_What to produce_
The line containing "Where should I" marks the start of the required copy, which runs to the final line of the entries; return those lines exactly, without any pictures.

-- Material to process follows --

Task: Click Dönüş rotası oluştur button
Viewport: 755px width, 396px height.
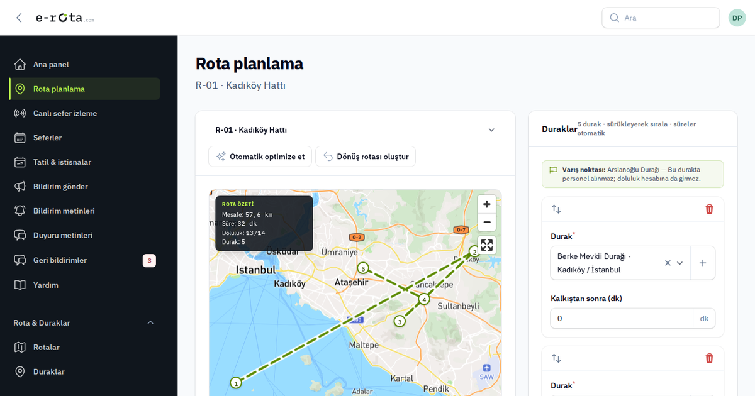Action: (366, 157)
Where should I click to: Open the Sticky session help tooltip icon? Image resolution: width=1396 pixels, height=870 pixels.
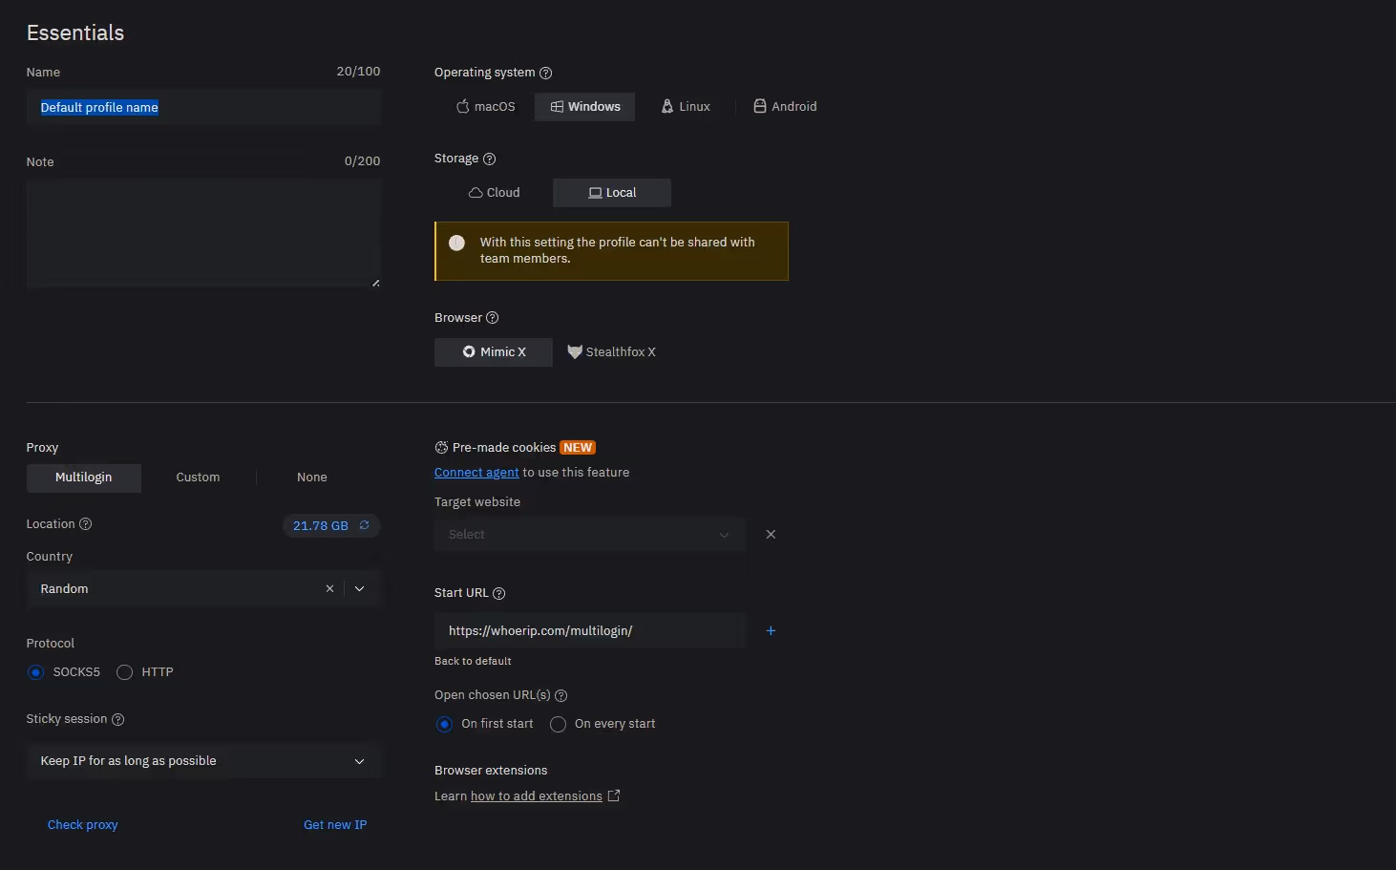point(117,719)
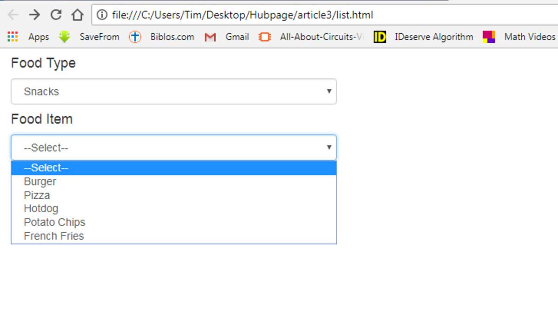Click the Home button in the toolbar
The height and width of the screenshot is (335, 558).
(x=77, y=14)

-- Material to process concluded --

_Response_
Where should I click to: Open the Sticky session help tooltip icon? Image resolution: width=1396 pixels, height=870 pixels.
point(117,719)
Click the Home button in the toolbar
The height and width of the screenshot is (335, 558).
(x=77, y=14)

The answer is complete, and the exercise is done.